A Nappy Hair Affair (ANHA), promotes positive Images of people of African descent through support, affirmation and education. An important focus of ANHA is supporting the choice to wear African-inspired hairstyles, embracing our culture and setting our own standards of beauty.
A Nappy Hair Affair has always been about more than promoting natural hair. It has also been about celebrating our culture and identity as people of African descent.
But in today’s climate of profound racism and escalating acts of violence, brutality and other systemic threats to our very existence, it is imperative that A Nappy Hair Affair, do more than simply celebrate our culture. We must play a more active role in preserving it.
Moving forward, A Nappy Hair Affair will become an unapologetic platform for Black activism, or Naptivism as I prefer to identify our mission of support and resistance.
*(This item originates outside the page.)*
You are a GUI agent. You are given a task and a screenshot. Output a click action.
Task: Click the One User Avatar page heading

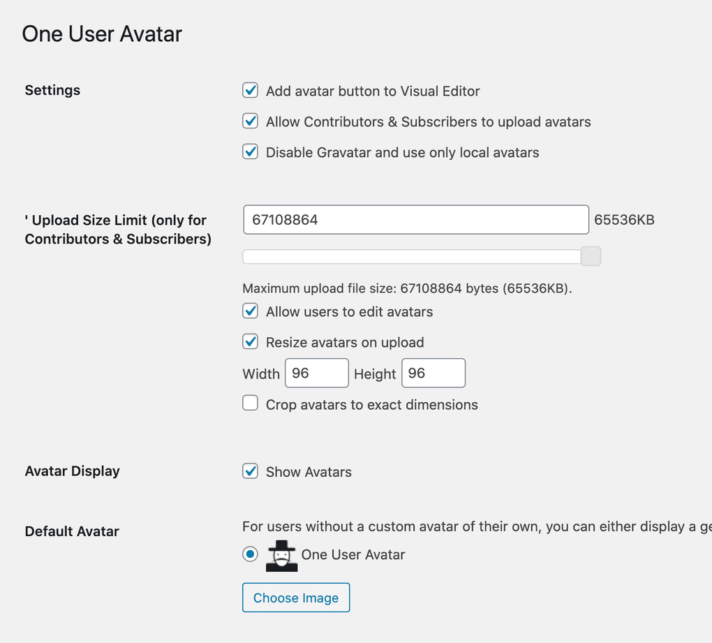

We support the preservation of Black lives, and will do our part in advocating for our re-education, unification, self-determination and the health and wellness of our community. We recognize that our survival depends on working together the way we inherently know how.
Our first expression of “naptivism” will manifest on Saturday, June 2, during our Roots Reunion; 20th Anniversary, A Nappy Hair Affair event in Dallas. In the midst of our celebration, we will be set up for voter registration. Making a difference in upcoming elections is very necessary.
Linda "Mosetta" Jones ANHA Founder
Linda Jones is a journalist who has written extensively about the sensitive and provocative issue of hair in the African American community. In her writing she has used the topic to raise awareness about cultural diversity and to promote self-appreciation.
In response to concerns expressed by friends who wore natural and African-inspired hairstyles and struggled with challenges of acceptance and finding stylists knowledgeable about natural hair, Linda organized grass-roots hair grooming sessions that became known as Hair Days. One of the Hair Day regulars dubbed her “Mosetta” as in female Moses for fostering a feeling of ‘freedom’ from hair bondage and negative self-perceptions.
A former staff writer for the Dallas Morning News, Linda broke the story about master braider Isis Brantley’s battle with the Texas State Cosmetology Commission over licensing issues. The matter drew national attention and sparked passionate debate over whether the African art form of hair braiding should be regulated by the state. The controversy and coverage resulted in the commission’s drastic reduction of state licensing requirements for braiders. Texas now has among the lowest licensing requirements for those who want to earn a living by caring for natural hair.
Linda is author of “Nappyisms: Affirmations for Nappy-Headed People and Wannabes!” An essay from her book is featured in Chicken Soup for the African American Woman's Soul and in “Tenderheaded: A Comb Bending Collection of Hair Stories." Although she spent her professional career as a 'word stylist', Linda also holds a license from the state of Texas to style natural hair.
Linda also provides professional writing and consulting services through her company, The Writing Doula.